CAIRO, (Reuters) – At least 22 Palestinians were killed in Israeli airstrikes in Gaza yesterday, medics said, while the Israeli military said it targeted gunmen operating from shelters and aid storages.
At least 10 people were killed in an airstrike near the municipality building in Deir Al-Balah in the central Gaza Strip where people gathered to receive aid, medics said.
Casualties were being carried by foot, on rickshaws and private cars from the site of the attack to the hospital, medics said. The strike killed the head of the Hamas-run administrative committee in central Gaza, Diab Ali al-Jaru, a Hamas source said.

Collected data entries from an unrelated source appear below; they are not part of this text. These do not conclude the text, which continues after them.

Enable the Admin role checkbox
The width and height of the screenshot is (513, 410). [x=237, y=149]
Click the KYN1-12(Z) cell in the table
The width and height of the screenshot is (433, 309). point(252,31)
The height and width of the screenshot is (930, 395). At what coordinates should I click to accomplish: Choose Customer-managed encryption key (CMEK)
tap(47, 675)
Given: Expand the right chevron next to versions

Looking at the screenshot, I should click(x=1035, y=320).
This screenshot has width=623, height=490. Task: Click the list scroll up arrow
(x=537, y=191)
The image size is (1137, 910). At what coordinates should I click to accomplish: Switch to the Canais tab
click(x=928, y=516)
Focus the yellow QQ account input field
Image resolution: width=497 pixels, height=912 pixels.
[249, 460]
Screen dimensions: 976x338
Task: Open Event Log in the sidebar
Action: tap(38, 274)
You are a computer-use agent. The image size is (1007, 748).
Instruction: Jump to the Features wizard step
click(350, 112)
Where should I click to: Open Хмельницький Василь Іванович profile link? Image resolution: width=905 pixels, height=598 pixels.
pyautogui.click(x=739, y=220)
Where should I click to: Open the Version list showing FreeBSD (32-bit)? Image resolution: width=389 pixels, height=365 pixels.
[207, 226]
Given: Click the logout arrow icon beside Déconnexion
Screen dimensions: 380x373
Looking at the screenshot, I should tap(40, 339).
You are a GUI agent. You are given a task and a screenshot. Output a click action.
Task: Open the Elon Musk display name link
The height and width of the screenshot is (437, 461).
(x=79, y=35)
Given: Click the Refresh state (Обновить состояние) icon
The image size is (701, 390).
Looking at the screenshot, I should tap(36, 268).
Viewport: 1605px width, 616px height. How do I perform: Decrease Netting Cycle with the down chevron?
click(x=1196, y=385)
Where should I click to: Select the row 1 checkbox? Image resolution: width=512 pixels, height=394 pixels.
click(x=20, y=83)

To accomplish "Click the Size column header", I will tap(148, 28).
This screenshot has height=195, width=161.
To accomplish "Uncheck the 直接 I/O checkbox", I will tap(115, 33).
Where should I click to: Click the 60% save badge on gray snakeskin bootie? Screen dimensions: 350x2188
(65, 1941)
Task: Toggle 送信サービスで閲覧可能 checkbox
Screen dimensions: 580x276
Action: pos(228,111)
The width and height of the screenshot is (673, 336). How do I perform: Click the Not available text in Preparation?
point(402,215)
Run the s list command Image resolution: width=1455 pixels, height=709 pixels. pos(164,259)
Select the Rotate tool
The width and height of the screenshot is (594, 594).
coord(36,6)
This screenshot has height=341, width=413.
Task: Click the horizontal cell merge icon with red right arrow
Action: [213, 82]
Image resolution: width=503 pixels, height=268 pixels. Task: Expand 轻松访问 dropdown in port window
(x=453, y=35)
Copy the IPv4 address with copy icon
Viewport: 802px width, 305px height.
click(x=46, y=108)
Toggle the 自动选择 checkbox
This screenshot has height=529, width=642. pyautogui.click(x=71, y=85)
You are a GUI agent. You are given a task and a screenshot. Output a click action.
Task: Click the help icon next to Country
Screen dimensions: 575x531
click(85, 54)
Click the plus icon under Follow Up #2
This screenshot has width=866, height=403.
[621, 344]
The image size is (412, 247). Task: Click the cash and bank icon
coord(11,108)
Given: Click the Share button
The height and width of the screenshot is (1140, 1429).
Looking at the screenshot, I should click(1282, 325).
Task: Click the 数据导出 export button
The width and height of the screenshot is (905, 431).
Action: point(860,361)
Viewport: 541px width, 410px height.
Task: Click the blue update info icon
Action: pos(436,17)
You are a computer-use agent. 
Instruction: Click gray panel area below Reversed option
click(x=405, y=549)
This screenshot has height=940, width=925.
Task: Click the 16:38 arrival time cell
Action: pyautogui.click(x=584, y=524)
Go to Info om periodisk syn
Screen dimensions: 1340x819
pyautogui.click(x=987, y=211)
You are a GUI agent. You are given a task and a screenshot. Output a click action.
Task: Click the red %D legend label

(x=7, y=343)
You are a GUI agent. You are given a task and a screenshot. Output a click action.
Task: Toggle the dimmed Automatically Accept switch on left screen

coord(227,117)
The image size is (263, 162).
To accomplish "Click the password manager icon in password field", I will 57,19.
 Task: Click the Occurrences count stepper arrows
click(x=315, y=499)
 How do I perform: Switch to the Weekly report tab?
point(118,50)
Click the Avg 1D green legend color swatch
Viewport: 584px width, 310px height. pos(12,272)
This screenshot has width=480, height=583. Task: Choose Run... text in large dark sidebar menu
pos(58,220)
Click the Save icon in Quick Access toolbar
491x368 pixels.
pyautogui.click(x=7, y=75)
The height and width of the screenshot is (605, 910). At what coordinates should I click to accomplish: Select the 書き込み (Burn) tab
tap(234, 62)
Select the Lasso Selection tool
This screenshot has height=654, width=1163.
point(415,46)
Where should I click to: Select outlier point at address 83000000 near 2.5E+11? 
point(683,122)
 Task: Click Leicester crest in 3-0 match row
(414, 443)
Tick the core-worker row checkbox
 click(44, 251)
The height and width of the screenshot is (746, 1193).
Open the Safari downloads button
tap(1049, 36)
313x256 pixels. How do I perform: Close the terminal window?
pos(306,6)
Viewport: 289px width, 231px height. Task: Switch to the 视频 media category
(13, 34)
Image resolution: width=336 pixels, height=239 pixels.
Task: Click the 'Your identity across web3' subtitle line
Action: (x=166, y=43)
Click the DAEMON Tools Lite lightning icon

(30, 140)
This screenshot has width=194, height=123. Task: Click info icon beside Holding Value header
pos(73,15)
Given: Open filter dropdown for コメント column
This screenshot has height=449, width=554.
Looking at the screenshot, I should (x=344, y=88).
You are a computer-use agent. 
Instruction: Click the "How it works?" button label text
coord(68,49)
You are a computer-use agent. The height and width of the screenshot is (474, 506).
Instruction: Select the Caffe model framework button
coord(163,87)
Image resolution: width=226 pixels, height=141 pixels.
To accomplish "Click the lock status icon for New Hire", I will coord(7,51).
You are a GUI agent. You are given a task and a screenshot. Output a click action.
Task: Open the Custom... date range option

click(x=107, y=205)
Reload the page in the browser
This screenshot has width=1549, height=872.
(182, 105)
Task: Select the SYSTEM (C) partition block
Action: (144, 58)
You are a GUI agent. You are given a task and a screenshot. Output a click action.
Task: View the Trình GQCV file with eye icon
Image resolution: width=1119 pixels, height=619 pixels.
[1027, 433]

The Israeli military said al-Jaru, who was also the mayor of Deir Al-Balah, was the target of the strike and that he had assisted Hamas militants. Four more people were killed in a separate strike in the area.
Earlier, Israeli aircraft struck militants and weapon caches near an aid warehouse, the military said, after gunmen had fired rockets into Israel from there on Friday. Another rocket was fired from Gaza into Israel on Saturday, the military said.
A separate strike in Gaza City on a former shelter housing displaced people targeted Hamas fighters, the military said. At least seven people were killed in that attack, Palestinian medics said, including a woman and her baby.
Reuters was unable to confirm whether any of the people killed were fighters. Hamas does not disclose its casualties, and the Palestinian health ministry does not distinguish in its daily death toll between combatants and non-combatants
The Israeli military said it had taken precautions to reduce risk of harm to civilians.
A local journalist, Mohammed Baalousha who worked for Dubai Al Mashhad television was killed in a separate airstrike in Gaza City, health officials said. The military was looking into the report, a spokesperson said.
At least 137 journalists and media workers have been killed in Gaza in more than a year of war, according to The Committee to Protect Journalists.
The war began when the Palestinian militant group Hamas stormed into Israel on Oct. 7, 2023, killing 1,200, mostly civilians, people and taking more than 250 hostages back to Gaza, according to Israeli authorities.
Israel then launched an air, sea and land offensive that has killed almost 45,000 people, mostly civilians, according to authorities in the Hamas-run Gaza Strip, displaced nearly the entire population and left much of the enclave in ruins.
A fresh bid by Egypt, Qatar and the United States to reach a truce has gained momentum in recent weeks.
Egyptian President Abdel Fattah al-Sisi on Saturday discussed with visiting U.S. officials efforts to reach a ceasefire in Gaza and a hostages-for prisoners deal in the Palestinian enclave, Sisi’s office said.